予想外のタイミングで名前を呼ばれて青い小魚がまたびくんと跳ね上がる。
カーマッケンもかなり精神的にくたびれてきているらしく、その小さな身体を包む薄青い光がややくすみがちなものになってしまっている。
『なッ…な、何でございましょう?』
「コイツら連れて地上へ戻れ」
無造作に命じられ、カーマッケンは一瞬その意味がわからずきょとんとなった。
『つッ…連れて戻れ、と、おっしゃられましても…ッ! かような…わっ、我が御主人の命が下されません以上はッ、いかに「赤」の御方のお言葉とは言え…ッ!!』
狼狽する小魚に大人げなく追い討ちをかけるように、アークが意地の悪い笑顔を見せて続く台詞をぶつけた。

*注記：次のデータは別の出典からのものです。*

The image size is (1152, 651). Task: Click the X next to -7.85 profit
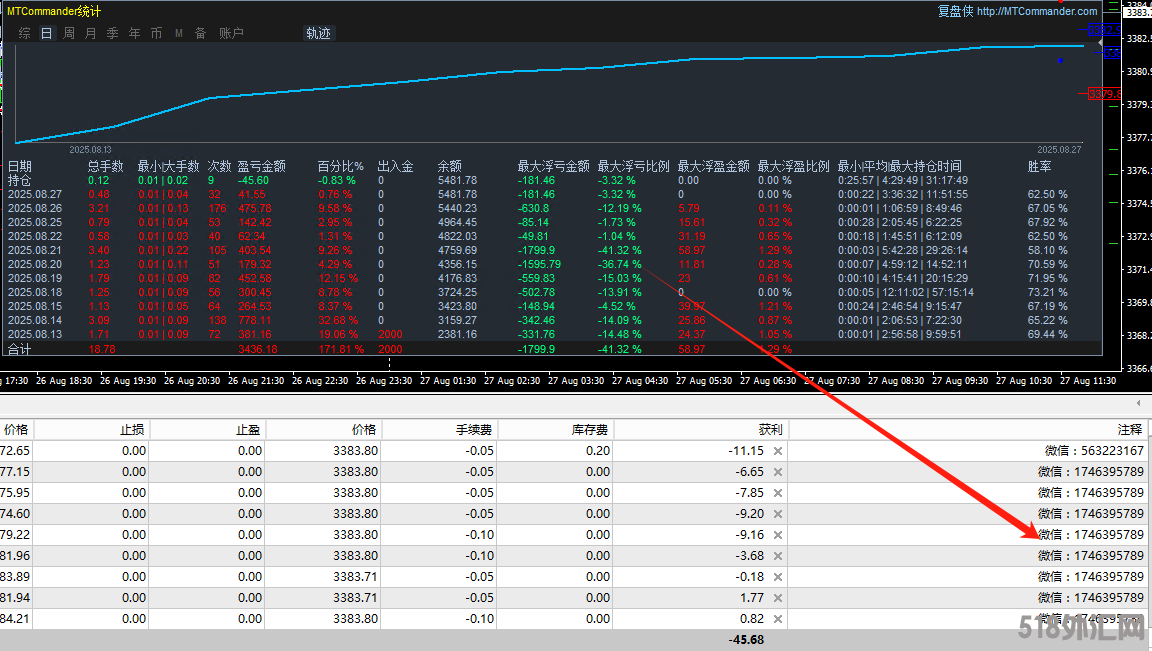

「オレの指示を聞けねえんだったら、オレも『名無し』に加勢するぜ」
にやりと笑ったまま、挑戦的にシェルを見やる。
「そうなったらいくら『白』でもヤバイだろうなァ」
愉快そうに言ってのけるアークを、カーマッケンは言葉もなく見返していた。
魚の表情などヴァシルにはよくわからないがおそらく呆然としているに違いない。
ヴァシルも呆気にとられていた。
ただ成り行きを見守ることしか出来ず、じっと動きを止めている。
コート・ベルもヴァシルと同じ状態であるようだ。
次に自分が何をするべきなのか、何か言うべきなのか、思いつけない。
思いつける気もしない。
「本気で言っているのですか、アーク!」
シェルが叫ぶ。
アークは迷いなくうなずいた。
「こんなコト嘘や冗談で言えるかよ」
「あなたというヒトは…!」
「あのお嬢ちゃんに何かしてみろ。『名無し』はオレ達を許さないだろうぜ」
『白』の反論を押し返しそのまま封じ込めるように、『赤』は言う。
「オレ達の目的は『世界』を存在させ続けること、だろ? だったら今ここでアイツを必要以上に刺激するような真似はやめとくこった。シェル、お前こそ忘れたのかよ? 『名無し』はオレ達とは違うんだぜ」
ヴァシル達には理解出来ない内容の台詞だったが、それを聞いて『白』は疲れ果てたように肩を落とし、大げさなくらいに深く深くタメ息をついた。
「…わかりました。わかりましたよ」
投げやりに二度繰り返す。
「お聞きの通りです、『名無し』。予定を変更しますよ。連れて行きなさい、あなたの『姫』を」
何かをあきらめたような口調でそう告げてから、シェルは表情を和らげた。
「宝石も勇者の手に渡ってしまいましたし…もう私は何も言いますまい。…そうですね、先程はもういいと言われてしまいましたが、何かご質問があるようでしたらお答えしますよ」
そう言ったシェルは、何故かヴァシルの顔を見た。